On Friday, Mistral released Mixtral 8x7B, a high-quality sparse mixture of experts (SMoE) model with open weights by simply sharing a magnet link for the torrent. Mixtral 8x7B demonstrates strong performance across areas like language generation, code generation, and instruction following while keeping costs low.
A mixture of experts architecture utilizes multiple specialized submodels, or "experts," to handle different aspects of a task. An input token is processed by a "router" network that selects only a few relevant experts, rather than utilizing all the weights.
The result is a model that combines the depth and breadth of a large-scale neural network with the speed and cost-effectiveness of a much smaller model, making it an exemplary instance of efficiency in AI modeling. So although Mixtral 8x7B has 56 billion total parameters, it only uses 12 billion per token thanks to its mixture of experts design. This allows efficient and fast inference comparable to a standard 12B model.

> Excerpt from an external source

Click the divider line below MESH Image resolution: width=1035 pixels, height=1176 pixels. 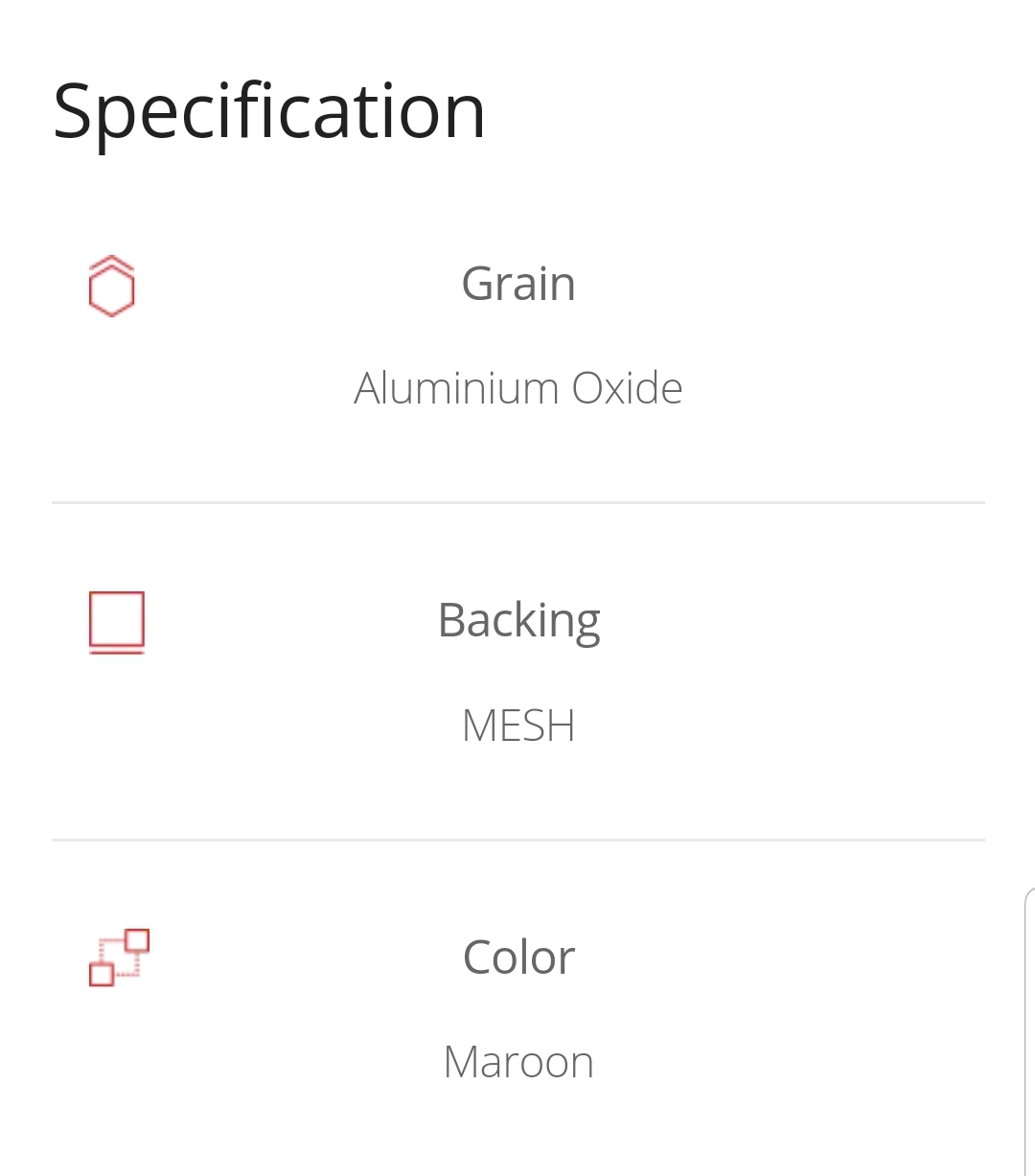(x=518, y=840)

Mixtral 8x7B achieves state-of-the-art results among open models, matching or exceeding the performance of models like Llama 2 70B and GPT-3.5 Base in evaluations. Specific strengths include:
- Language generation over long contexts (32k tokens)
- Code generation
- Achieving top instruction following scores among open models (8.3 on MT-Bench)
The Mistral team reports Mixtral displays higher truthfulness (74% on TruthfulQA) and less bias on benchmarks compared to other models like Llama 2. This gives it a strong foundation, although fine-tuning can further improve safety.
Complementing the Mixtral 8x7B is the Mixtral 8x7B Instruct, optimized through supervised fine-tuning and Direct Preference Optimization (DPO) for precise instruction following. This variant reaches an impressive score of 8.30 on MT-Bench, rivaling the GPT3.5 and affirming its position as the leading open-weights model in its class.
The model was trained on open web data and handles English plus French, Italian, German and Spanish. It is licensed under the permissive Apache 2.0 license.
By efficiently scaling up parameters while controlling costs, SMoEs represent a promising path to move beyond standard training paradigms. Mixtral highlights the potential for open models to match leading proprietary systems while promoting transparency. The release of Mixtral 8x7B furthers Mistral’s goal of empowering the community with open models that can drive new innovations in AI.